*Verilen metin:*
------------------------------------------------------------

Mesela “hûş der-dem” alınan her nefeste Allah’tan gafil olmamayı öğütler. “Nazar ber-kadem” yürürken önüne bakmayı, başkası ile uğraşmamayı, kendi yoluna dikkat kesilmeyi öğretir. “Sefer der-vatan” gafletten sıyrılıp Allah’a yönelmeyi haber verir. “Halvet der-encümen” insanlarla bir arada olunsa da kalben Hak Teâlâ ile beraber olunması gerektiğini hatırlatır. 

Onlar sâliklere verdikleri evradlarında, Allah Teâlâ’yı zikretme esnasında bile her yüz adet zikrin ardından niyetini kontrol etmesini ve “ilâhî ente maksûdî ve rızâke matlûbî” (Allahım maksadım sensin, isteğim senin rızanı elde etmek) demelerini öğütlemiştir.

------------------------------------------------------------

*Veri bölümü:*
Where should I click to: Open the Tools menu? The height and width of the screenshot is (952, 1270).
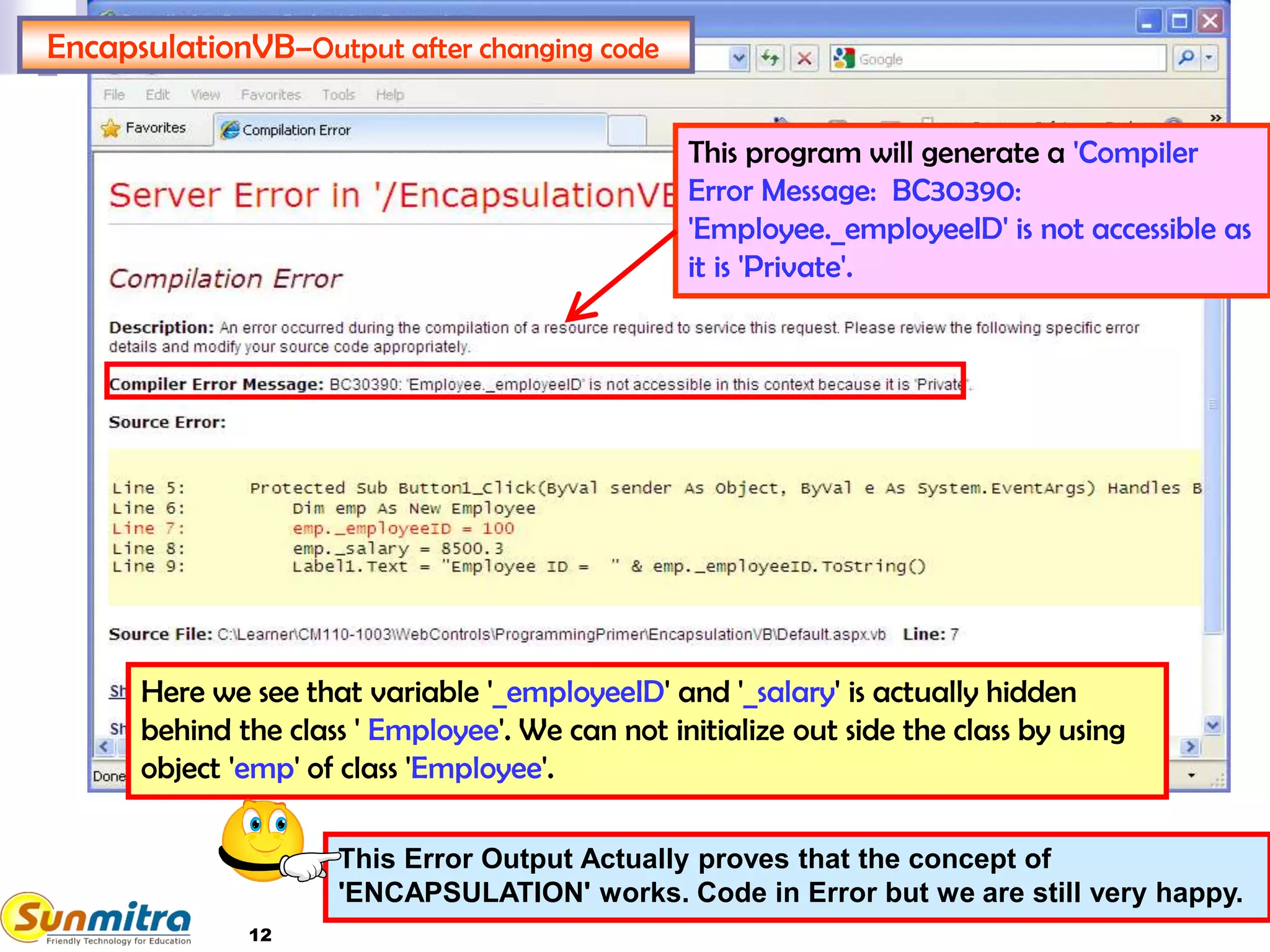[338, 95]
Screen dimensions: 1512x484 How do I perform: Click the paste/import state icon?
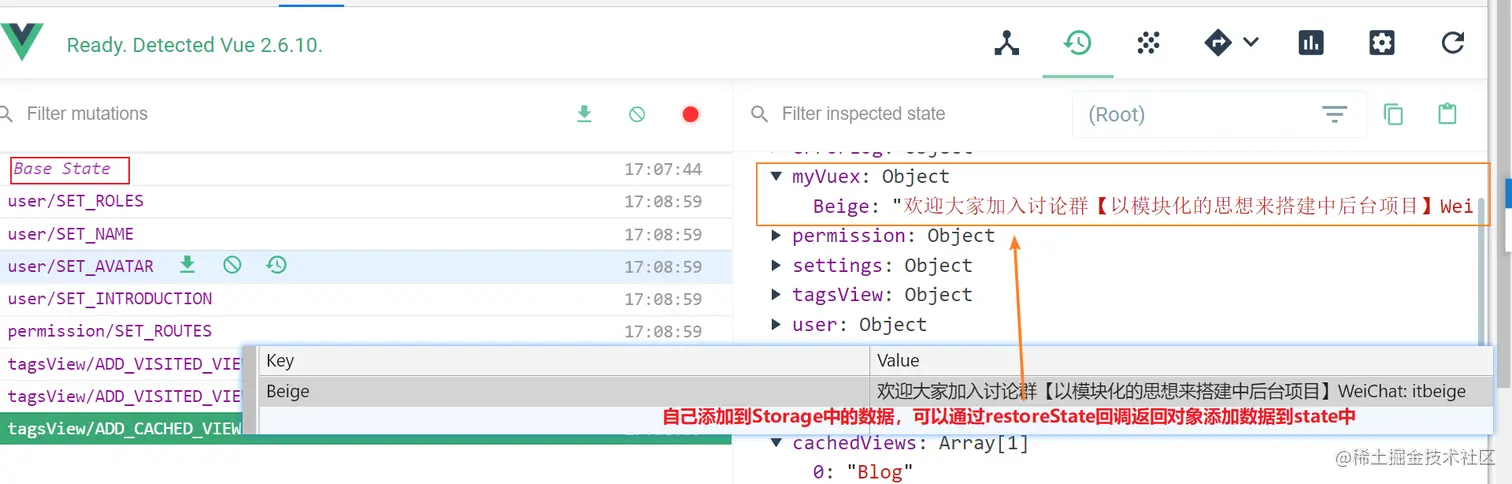[1447, 114]
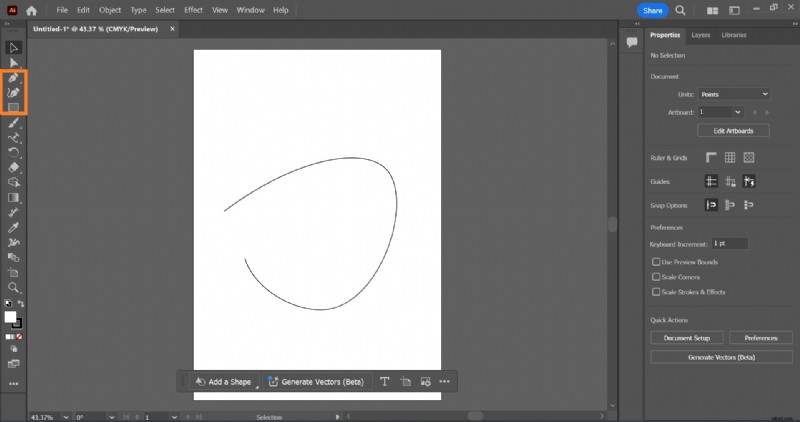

------------------------------------------------------------

*Alıştırmanın amacı:*
Verilen metne göre şu soruları yanıtlayın:
(a) "Nazar ber-kadem" neyi öğretir?
(b) "Halvet der-encümen" neyi hatırlatır?
(c) Sâliklere zikir sırasında ne sıklıkla niyetlerini kontrol etmeleri öğütlenmiştir?

*Örnek çözüm:*
(a) Yürürken önüne bakmayı, başkası ile uğraşmamayı ve kendi yoluna dikkat kesilmeyi öğretir.
(b) İnsanlarla bir arada olunsa da kalben Hak Teâlâ ile beraber olunması gerektiğini hatırlatır.
(c) Her yüz adet zikrin ardından niyetlerini kontrol etmeleri öğütlenmiştir.